De Klerk has already fed Pollard. Kolisi is out wide with Kolbe, who is calling for the ball now Le Roux is in place. The Lions are struggling to reorganise. Hogg, Harris and Biggar rush to join Murray on this near side. Although a mobile tight-five forward, Furlong is somewhat exposed in the outside centre channel:
Le Roux takes a pass from Pollard and feeds Kolisi. Watch Smith:
Although Harris and Tom Curry combine to down Kolisi and compete for the ball, Smith steams in…
…and lifts the Lions away in an excellent clear-out. Hogg is directly behind the ruck at this point…

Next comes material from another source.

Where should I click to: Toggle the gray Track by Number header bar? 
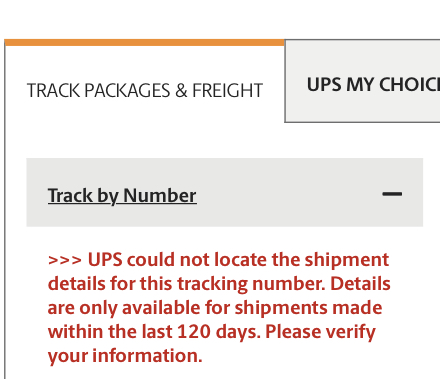(225, 192)
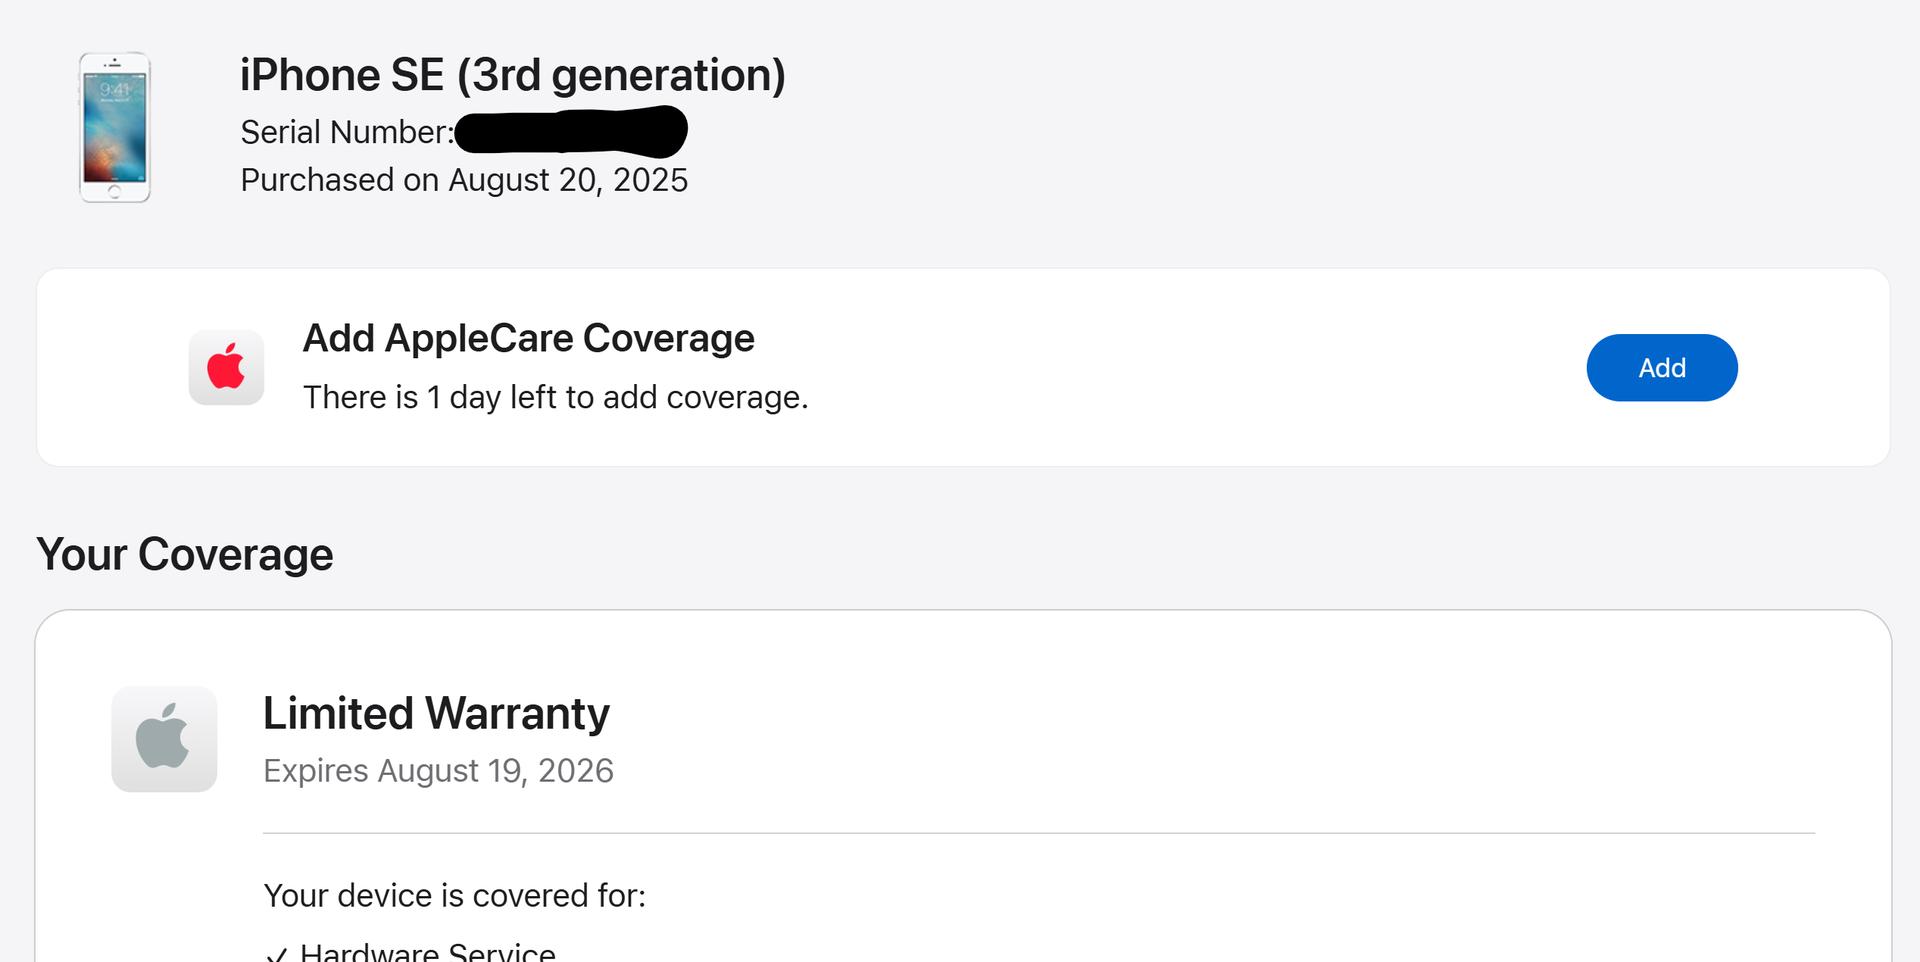The image size is (1920, 962).
Task: Click the Your Coverage section heading
Action: tap(185, 554)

…and the Springboks move the ball back towards the far touchline. With Smith and Kolisi caught up in the ruck, two midfield pods of three forwards have formed in front of Pollard.
Kitshoff is at the point of the first, flanked by Mbonambi and Malherbe. Beyond that are Mostert and Etzebeth, standing either side of Wiese. Hogg begins covering across again, but Mapimpi is already calling for the ball:
From there, the last phase is characterised by a delicious kick-pass from Pollard that outflanks the Lions:
This camera angle illustrates how Pollard locates the space beyond Watson, and how Mapimpi surges to the try-line after stepping off his left foot:
It is an exceptional finish to a fine team try that capped off sour minutes of archetypal Springboks play and ignited a defiant, stirring comeback.
The Lions did respond immediately, earning a penalty that Biggar dragged wide. But they faded thereafter, failing to deal with a kicking barrage and powerless to prevent Lood de Jager running the lineout exchanges.
We will return for a decider, then. No doubt further twists and turns await.